== Segment start ==
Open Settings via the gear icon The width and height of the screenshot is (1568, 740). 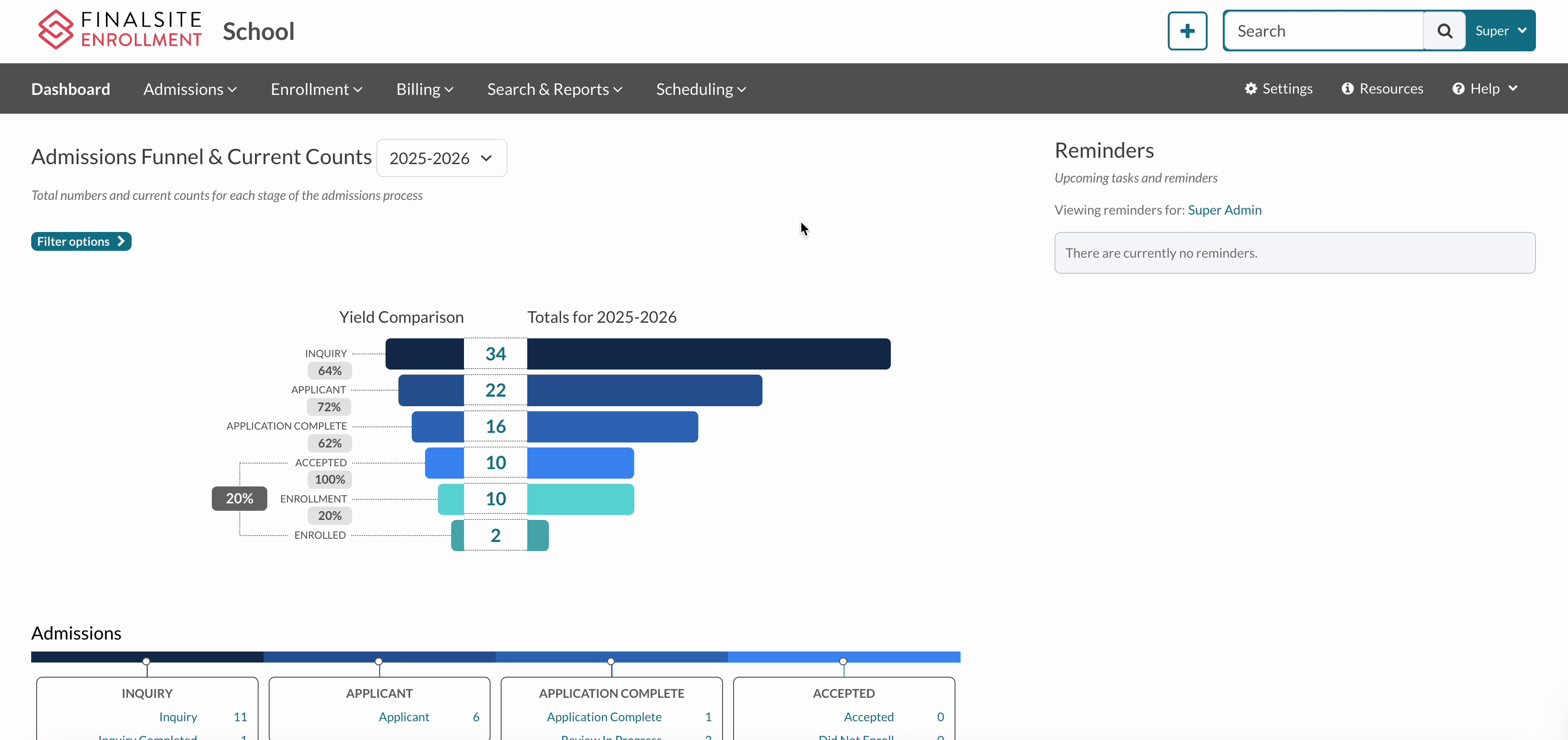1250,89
== Segment end ==
== Segment start ==
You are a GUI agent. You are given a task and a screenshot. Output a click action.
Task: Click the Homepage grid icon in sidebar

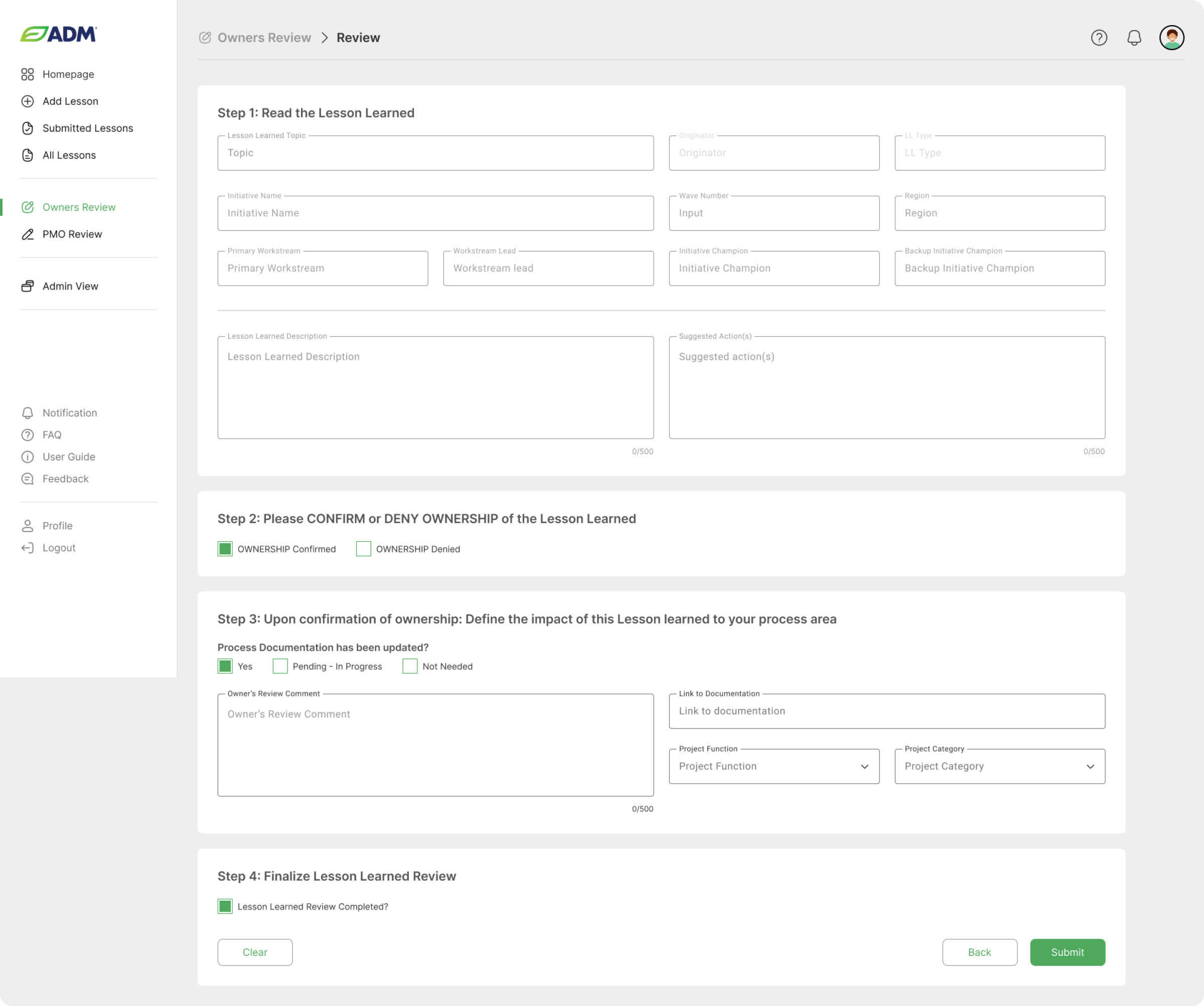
== Segment end ==
== Segment start ==
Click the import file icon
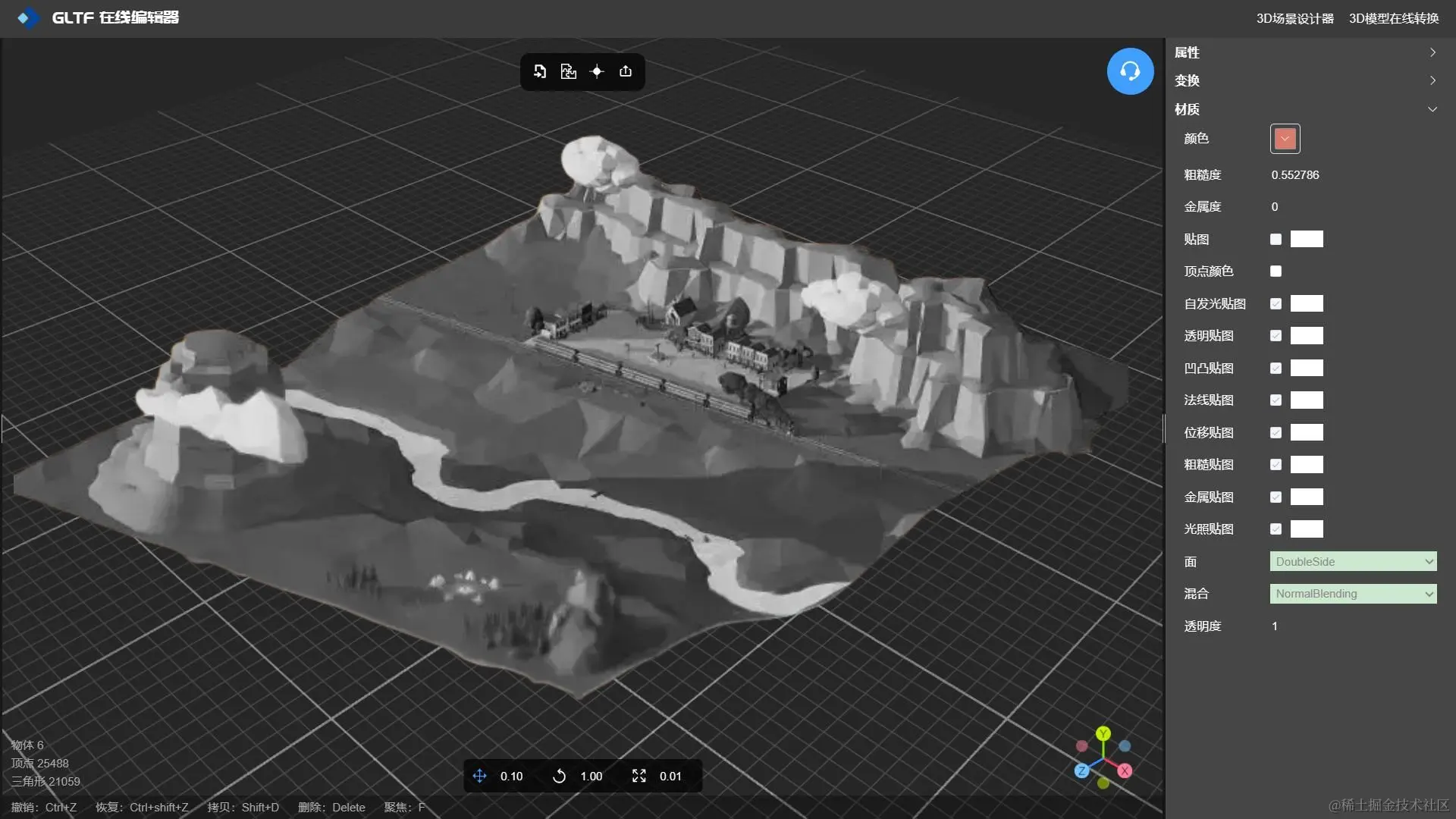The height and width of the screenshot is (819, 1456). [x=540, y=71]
== Segment end ==
**EXERCISE GOAL:** Only the lines above from the line containing "You are a GUI" through the line containing "Task: Click the Homepage grid icon in sidebar" should be retyped, exactly and with both ends included.

**YOUR SOLUTION:**
You are a GUI agent. You are given a task and a screenshot. Output a click action.
Task: Click the Homepage grid icon in sidebar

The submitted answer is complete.